TASK TO CARRY OUT - For the records below, output every line from the one holding "[Navigate to Klantenservice] (192, 44)" through the final line, unaltered, and no other lines.

RECORDS SHOWN -
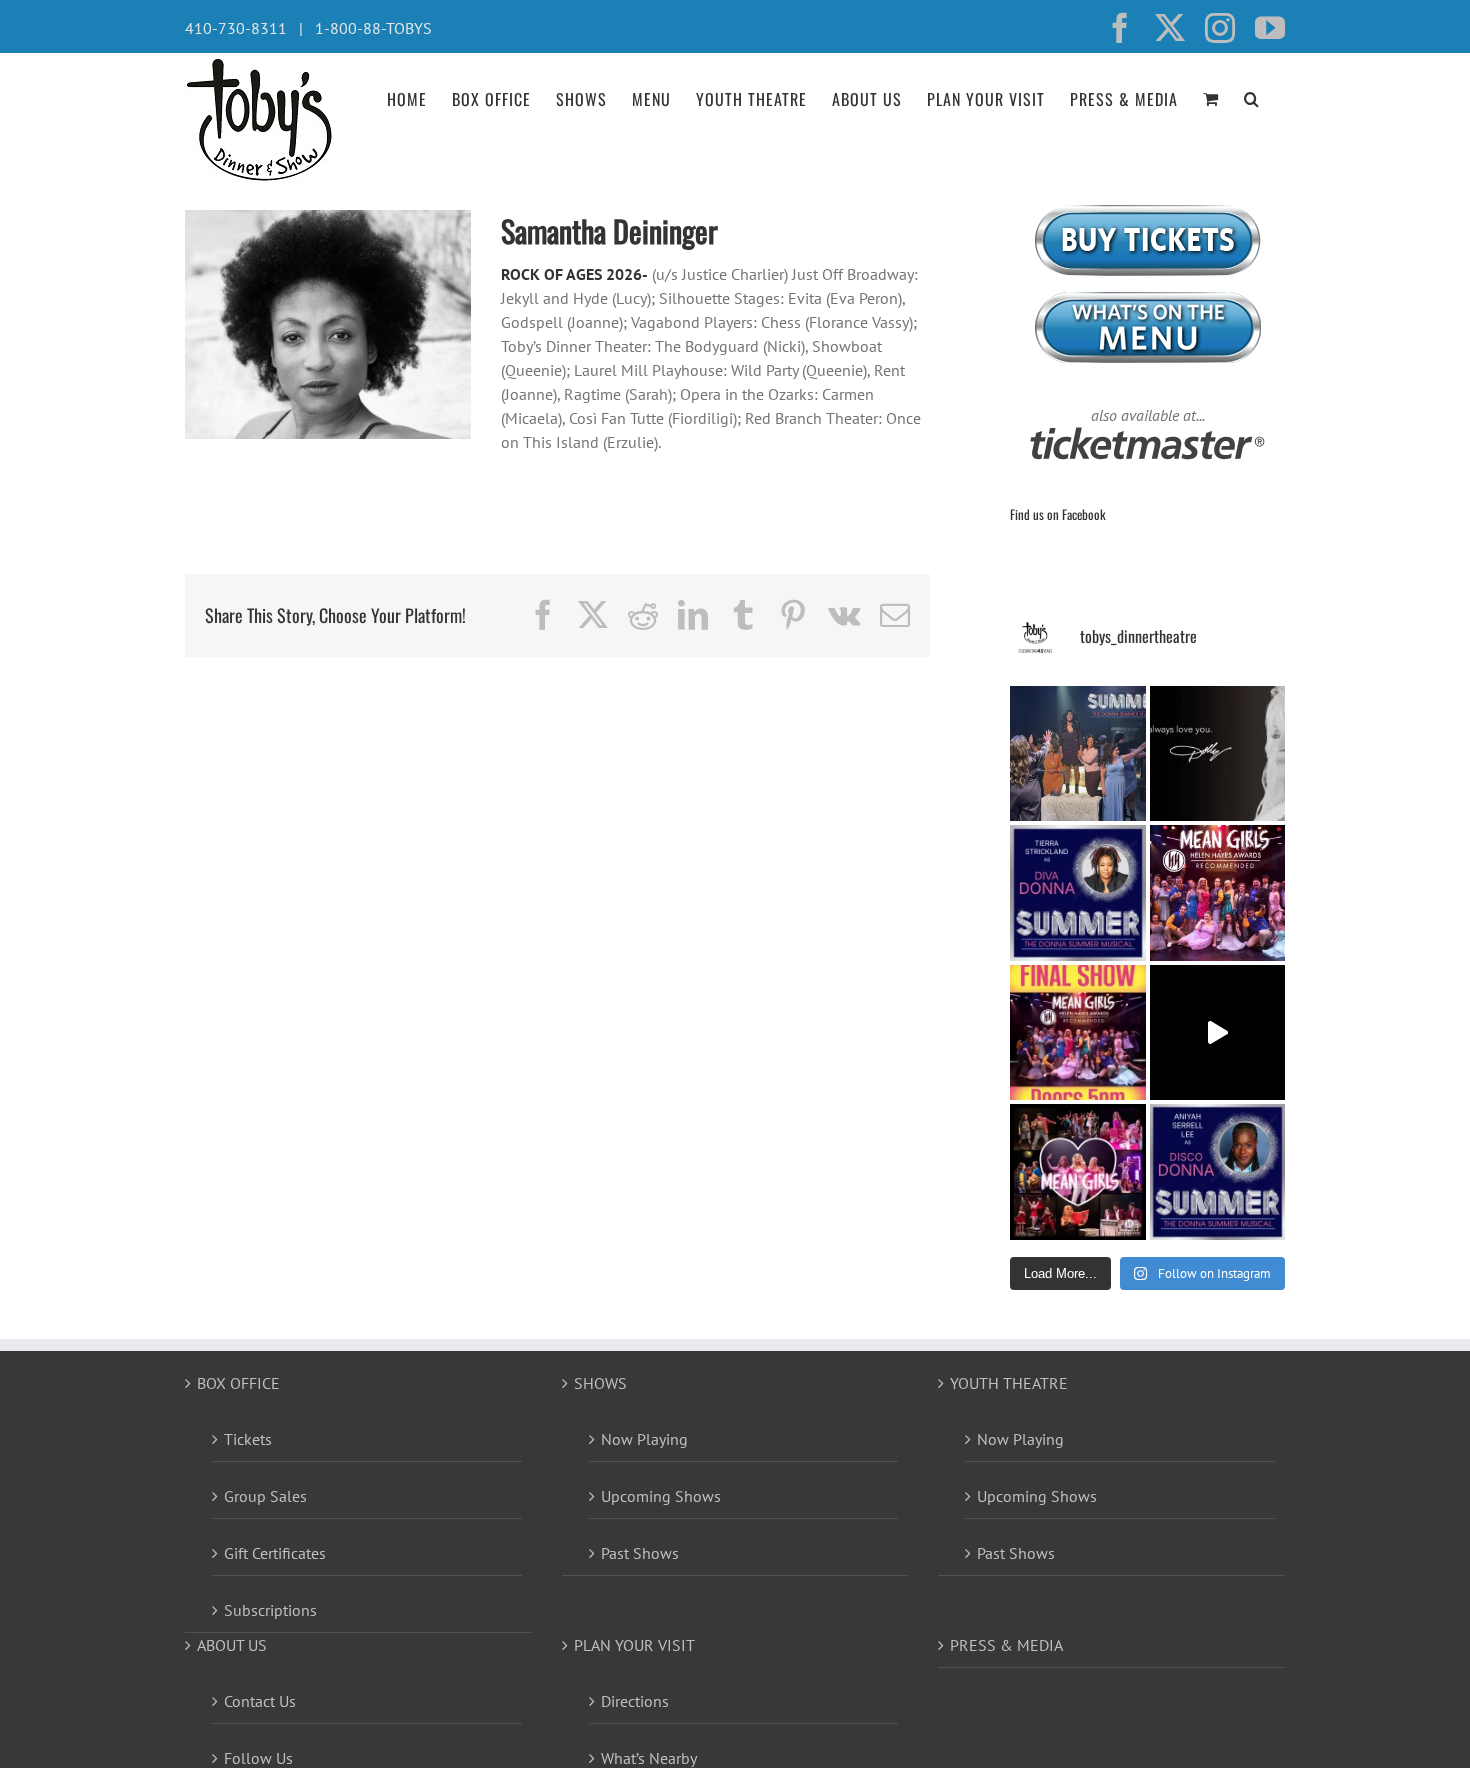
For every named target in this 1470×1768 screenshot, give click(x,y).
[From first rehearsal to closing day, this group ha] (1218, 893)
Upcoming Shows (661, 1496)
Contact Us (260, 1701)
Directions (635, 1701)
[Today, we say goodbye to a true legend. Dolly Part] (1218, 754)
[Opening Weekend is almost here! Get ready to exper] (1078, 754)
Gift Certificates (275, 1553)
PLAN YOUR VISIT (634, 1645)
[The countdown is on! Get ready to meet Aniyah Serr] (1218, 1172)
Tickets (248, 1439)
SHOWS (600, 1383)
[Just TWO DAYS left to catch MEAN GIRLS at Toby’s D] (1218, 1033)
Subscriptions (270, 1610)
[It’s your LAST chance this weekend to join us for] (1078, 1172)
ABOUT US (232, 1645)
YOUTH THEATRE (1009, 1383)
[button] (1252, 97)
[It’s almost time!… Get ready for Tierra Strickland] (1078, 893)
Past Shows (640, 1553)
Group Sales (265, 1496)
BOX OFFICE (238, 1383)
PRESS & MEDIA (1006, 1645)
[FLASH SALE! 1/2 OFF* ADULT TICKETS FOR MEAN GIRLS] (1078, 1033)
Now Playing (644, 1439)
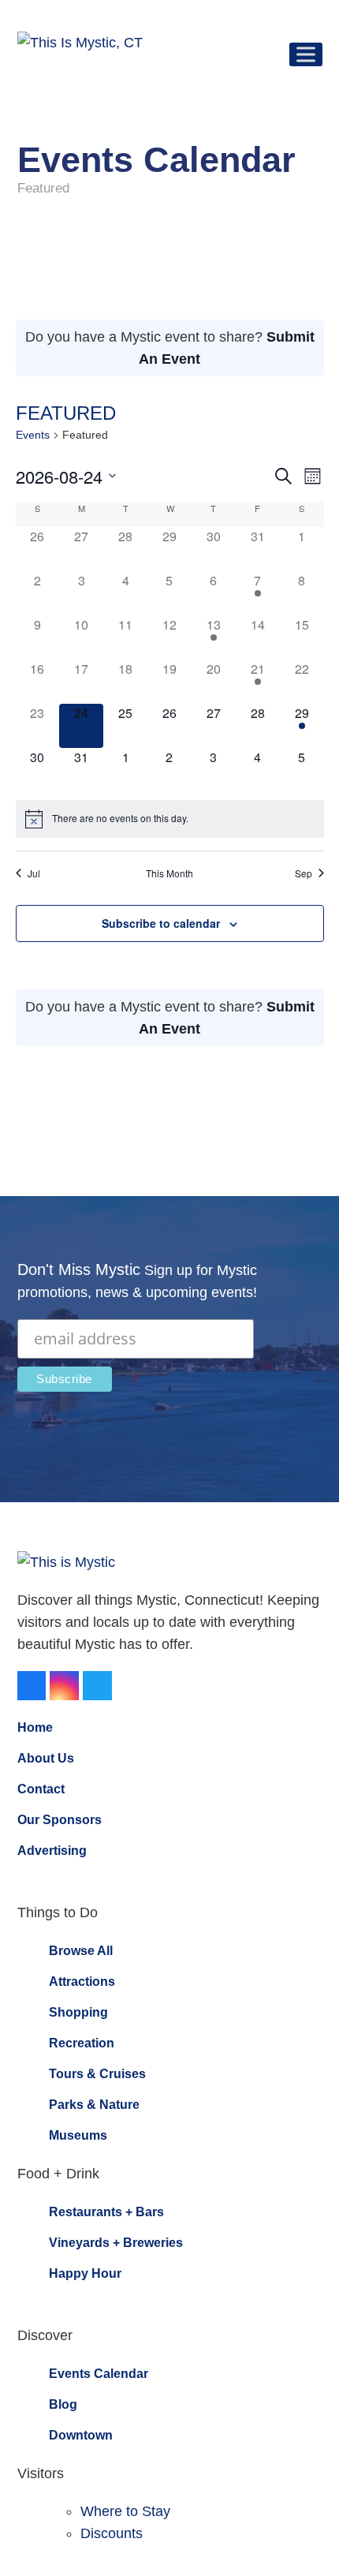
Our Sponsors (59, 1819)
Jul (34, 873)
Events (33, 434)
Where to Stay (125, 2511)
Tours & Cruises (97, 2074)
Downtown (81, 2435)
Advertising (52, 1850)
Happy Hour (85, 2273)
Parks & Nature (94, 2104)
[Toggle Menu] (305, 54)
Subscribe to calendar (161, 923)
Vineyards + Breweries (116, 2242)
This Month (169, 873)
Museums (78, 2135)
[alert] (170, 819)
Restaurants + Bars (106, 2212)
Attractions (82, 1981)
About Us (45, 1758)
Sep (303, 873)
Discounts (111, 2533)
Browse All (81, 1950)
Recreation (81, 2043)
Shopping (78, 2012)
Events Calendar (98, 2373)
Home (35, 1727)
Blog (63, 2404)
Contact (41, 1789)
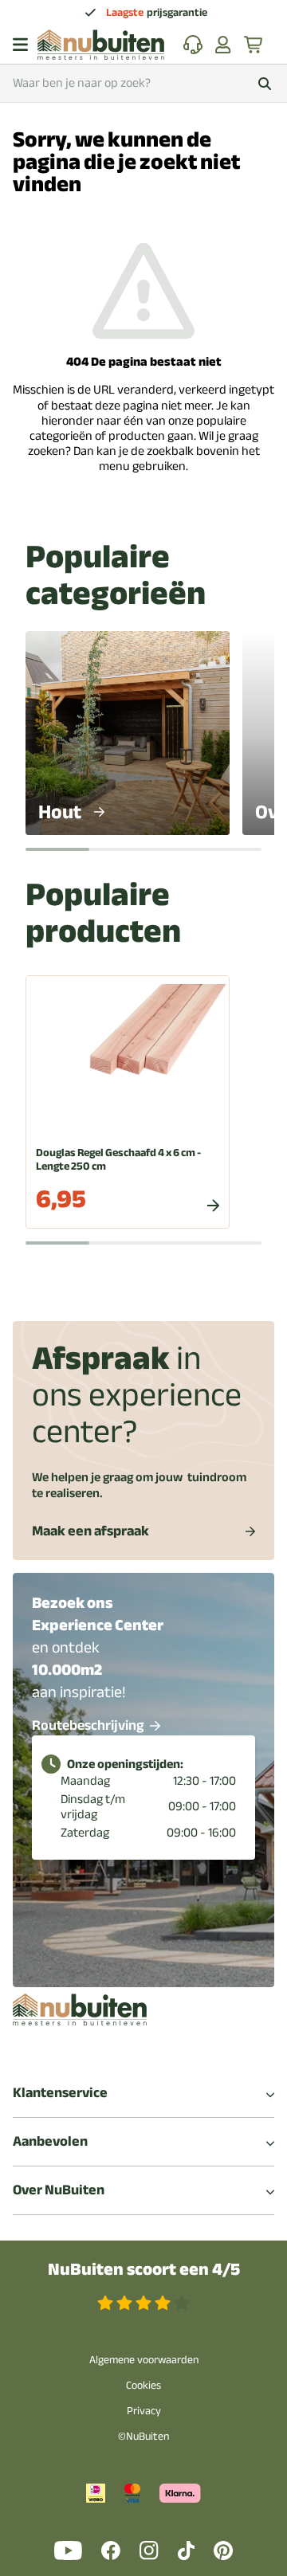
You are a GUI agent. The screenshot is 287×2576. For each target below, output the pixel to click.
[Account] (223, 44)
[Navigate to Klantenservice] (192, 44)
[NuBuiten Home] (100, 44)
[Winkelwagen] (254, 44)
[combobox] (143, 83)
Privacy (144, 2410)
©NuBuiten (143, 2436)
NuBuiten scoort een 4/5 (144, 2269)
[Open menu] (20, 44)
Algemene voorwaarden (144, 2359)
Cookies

SOLUTION -
[Navigate to Klantenservice] (192, 44)
[NuBuiten Home] (100, 44)
[Winkelwagen] (254, 44)
[combobox] (143, 83)
Privacy (144, 2410)
©NuBuiten (143, 2436)
NuBuiten scoort een 4/5 (144, 2269)
[Open menu] (20, 44)
Algemene voorwaarden (144, 2359)
Cookies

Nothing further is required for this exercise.